• [Work order] Starting at the line that contains "This screenshot has height=896, width=1345.", return every line down to the end of the records below, exactly as written.

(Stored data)

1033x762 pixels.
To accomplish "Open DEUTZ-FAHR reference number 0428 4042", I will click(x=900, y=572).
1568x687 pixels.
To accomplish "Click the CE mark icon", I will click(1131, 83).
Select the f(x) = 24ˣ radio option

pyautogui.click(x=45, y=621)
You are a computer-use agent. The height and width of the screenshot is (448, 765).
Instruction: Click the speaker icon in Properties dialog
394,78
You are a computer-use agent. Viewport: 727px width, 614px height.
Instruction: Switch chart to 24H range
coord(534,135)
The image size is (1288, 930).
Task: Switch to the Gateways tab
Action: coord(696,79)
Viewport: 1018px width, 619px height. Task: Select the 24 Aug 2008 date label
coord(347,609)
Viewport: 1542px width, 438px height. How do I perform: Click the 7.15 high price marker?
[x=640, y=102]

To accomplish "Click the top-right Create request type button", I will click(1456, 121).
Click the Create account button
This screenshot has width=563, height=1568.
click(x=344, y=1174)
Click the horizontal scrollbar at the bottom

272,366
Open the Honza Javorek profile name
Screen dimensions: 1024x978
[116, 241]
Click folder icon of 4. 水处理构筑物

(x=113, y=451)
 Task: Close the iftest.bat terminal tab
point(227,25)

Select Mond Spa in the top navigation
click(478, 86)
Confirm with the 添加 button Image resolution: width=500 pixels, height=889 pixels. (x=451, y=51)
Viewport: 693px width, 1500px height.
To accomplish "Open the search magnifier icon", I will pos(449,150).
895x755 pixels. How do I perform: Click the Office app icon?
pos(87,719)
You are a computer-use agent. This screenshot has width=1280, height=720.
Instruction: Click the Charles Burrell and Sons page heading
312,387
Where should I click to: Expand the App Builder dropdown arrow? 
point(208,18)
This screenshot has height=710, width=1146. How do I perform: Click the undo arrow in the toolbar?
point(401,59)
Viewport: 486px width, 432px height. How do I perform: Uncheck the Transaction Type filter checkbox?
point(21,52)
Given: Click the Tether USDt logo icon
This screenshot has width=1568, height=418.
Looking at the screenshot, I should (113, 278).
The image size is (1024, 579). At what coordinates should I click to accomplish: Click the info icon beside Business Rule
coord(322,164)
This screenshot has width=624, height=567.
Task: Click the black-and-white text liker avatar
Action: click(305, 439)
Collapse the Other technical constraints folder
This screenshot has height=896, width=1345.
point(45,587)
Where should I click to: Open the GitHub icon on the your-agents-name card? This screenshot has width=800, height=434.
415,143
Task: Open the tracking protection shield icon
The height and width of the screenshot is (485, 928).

• [Output below]
This screenshot has height=896, width=1345.
point(45,587)
Where should I click to: Open the GitHub icon on the your-agents-name card? This screenshot has width=800, height=434.
415,143
Task: Open the tracking protection shield icon
The height and width of the screenshot is (485, 928).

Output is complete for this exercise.